Putting the Semantics in SMILA

This is a collection of ideas to initiate some brain storming. It may be a bit chaotic in parts (-;

Introduction

Currently the SMILA implementation is free of any predefined semantics. This is intentional: We do not want to force users to any semantic scheme which might make it complicated to adopt the framework if no real ontology is needed. They can just put any data they want into the records and do not have to care about being consistent to an ontology that does not even meet their needs. The main purpose of SMILA is to provide a stable, reliable, scalable and performant infrastructure for enterprise information logistics application that might or might not use any formalized ontology as their basis.

The other thing is that we do not want to restrict a user to a certain kind of ontology (SKOS, OWL, NEPOMUK, XESAM, ...), because we do not feel in a position to decide which one might be the best (or even acceptable) choice for all users. Also we have the impression that the Semantic Web community (is there a single one?) has not yet settled to a common accepted standard yet, that would be safe to use.

So, the "SeMantic web" part in the name SMILA is currently not justified. We know this ;-) Now that the first SMILA milestone has been done we want to move on and really add the SeMantic web to SMILA. This paper is intended to collect and discuss ideas how to do this.

But first: Two issues have been criticized about SMILA: That it's data model is not RDF based and that it uses complex ID objects instead of URLs to identify records. Here are some more detailed explanations about the reasons for both of this.

About SMILA's Data Model

The SMILA data model is therefore free of any predefined semantics, it just defines container objects for services to put their data in such that other services can be configured to read it without having to know anything about other services (like specific data formats). It is not based on RDF because, despite of all generality, we wanted to have a distinction of different parts of data:

  • attributes: descriptions of documents, which might or might not be backed by an explicit ontology. This is the part of a SMILA record that matches a RDF description of a resource (see end of this page).
  • annotations: additional data about the attributes and their values, used to control operation of processing services or to represent additional result data of services. This will be usually not be affected by the use of ontologies at all. Such annotations can be attached to each part of the metadata. Examples for annotations are (taken from IAS, we do not have much examples in current SMILA services yet):
    • filters, dynamic query weights and similar things to modify a search query.
    • additional information produced by textminer about concepts recognized in fulltext (positions, PoS-tags, stemming info...)
  • attachments: raw binary document data, usually.

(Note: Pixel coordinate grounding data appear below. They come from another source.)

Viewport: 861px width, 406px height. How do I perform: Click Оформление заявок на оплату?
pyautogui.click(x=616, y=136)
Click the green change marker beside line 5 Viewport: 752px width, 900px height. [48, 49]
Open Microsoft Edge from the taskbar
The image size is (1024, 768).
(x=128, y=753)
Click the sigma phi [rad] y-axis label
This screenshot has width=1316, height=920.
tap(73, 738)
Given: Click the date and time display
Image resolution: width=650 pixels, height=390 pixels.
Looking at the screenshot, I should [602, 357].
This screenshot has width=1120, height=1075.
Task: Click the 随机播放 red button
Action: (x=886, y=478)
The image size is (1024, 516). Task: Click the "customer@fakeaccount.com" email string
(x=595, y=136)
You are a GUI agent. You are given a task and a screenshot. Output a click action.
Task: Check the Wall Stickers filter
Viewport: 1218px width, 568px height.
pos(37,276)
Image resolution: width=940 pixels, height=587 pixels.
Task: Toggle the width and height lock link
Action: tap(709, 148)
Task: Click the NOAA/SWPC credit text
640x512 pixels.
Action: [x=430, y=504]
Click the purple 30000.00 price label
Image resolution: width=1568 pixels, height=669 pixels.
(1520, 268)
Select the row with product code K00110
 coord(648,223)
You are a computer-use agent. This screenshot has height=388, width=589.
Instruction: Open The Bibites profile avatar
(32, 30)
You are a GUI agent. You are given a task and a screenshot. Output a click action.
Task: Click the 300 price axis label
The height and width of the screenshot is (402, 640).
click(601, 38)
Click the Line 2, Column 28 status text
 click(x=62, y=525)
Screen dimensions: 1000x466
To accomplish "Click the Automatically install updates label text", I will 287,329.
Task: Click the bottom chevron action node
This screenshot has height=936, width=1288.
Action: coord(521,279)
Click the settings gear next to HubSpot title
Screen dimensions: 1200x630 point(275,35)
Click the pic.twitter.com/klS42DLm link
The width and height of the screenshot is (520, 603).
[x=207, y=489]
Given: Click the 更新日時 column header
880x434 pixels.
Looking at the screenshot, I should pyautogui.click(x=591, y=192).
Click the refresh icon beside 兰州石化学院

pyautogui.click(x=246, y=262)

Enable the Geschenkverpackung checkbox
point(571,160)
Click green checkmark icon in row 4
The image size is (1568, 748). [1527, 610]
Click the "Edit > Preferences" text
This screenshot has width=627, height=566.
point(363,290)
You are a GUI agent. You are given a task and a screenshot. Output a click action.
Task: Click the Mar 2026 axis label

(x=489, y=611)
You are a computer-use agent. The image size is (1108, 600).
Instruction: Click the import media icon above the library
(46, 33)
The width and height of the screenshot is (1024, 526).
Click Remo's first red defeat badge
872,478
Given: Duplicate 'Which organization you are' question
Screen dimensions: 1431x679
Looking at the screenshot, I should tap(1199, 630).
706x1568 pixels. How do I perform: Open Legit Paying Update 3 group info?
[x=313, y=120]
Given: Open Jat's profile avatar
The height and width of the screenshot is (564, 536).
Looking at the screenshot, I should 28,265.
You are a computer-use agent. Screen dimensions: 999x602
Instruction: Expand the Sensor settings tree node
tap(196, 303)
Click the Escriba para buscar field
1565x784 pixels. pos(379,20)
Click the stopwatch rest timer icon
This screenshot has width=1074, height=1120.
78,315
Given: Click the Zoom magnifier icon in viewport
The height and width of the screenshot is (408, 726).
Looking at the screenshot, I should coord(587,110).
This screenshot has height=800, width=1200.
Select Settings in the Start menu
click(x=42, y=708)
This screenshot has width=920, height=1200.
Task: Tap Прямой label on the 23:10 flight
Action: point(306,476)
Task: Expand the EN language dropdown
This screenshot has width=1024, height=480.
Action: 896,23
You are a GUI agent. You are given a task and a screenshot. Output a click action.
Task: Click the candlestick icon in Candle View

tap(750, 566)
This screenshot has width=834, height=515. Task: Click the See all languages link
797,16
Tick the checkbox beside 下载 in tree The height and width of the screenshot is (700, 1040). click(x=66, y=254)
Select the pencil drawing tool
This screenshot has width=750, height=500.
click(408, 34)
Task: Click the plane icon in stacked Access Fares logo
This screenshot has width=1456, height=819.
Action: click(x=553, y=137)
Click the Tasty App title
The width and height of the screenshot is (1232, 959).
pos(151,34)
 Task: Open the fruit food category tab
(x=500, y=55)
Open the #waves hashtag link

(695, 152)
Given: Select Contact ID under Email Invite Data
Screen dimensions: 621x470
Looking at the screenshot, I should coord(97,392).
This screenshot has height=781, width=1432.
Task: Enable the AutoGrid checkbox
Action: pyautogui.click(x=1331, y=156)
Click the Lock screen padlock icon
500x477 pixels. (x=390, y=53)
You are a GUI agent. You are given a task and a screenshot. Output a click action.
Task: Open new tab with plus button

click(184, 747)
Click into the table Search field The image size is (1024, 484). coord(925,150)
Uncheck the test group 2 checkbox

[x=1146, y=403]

(Note that though we are talking about "documents" here, SMILA does not identify "records" with "documents", this is just the most common use case. SMILA records can also represent general database entities, persons and other document-unlike objects.)

We think that it makes sense to distinguish between metadata attributes and annotations: attributes are defined by the application ontology (explicit or ad-hoc, with consistency checks or without - it does not matter), while annotations are defined by the used services (no ontology definition necessary, no consistence checking). This way the application developer can focus on designing the application ontology while the services can attach extra data to any part of the metadata they might need without forcing the developer to care about defining or including always the same placeholders.

In other words: The idea of the data model is to wrap the RDF-like object that describe a document in conformance to the application ontology in another object that allows services to attach addidional data necessary for processing, but which no designer of an application ontology wants to care about. E.g., an OWL ontology still can define a datatype property with a simple string range, but services can do more with this attribute. The alternative would be to force the ontology use object properties with ranges of some "AnnotatableString" class. This would seem quite unnatural to us.

A question is if we can make this "wrapping" more explicit in the naming of the SMILA data model element such that the relation between pure RDF objects and SMILA records becomes more obvious.


About SMILA's ID

SMILA IDs are not just URIs. They need to be complex to be able to

  • identify objects with the same ID in consecutive "incremental update" runs.
  • identify objects from all kinds of data sources - the key relative to a source could be a URI itself or consist of multiple key values (DB tables without single PK columns)
  • identify objects contained in containers (which again could be part of a container, etc)
  • it should be possible to access the original object using only data from the ID (and knowing about how to apply them to the data source, of course).

We did not find a possibility to express all this in a single URI. Ideas are appreciated (;


Adding an Ontology to SMILA

Aside from all this, SMILA will of course have a default "Ontology model" that users can use that need ontology support for their services but do not want to develop their own ontology model.

Ontologies will be used to replace the IAS notions of "Models" as far as possible. I.e. they are used to store the declarative knowledge which semantic services can use for their operations. This includes (IAS-biased view!)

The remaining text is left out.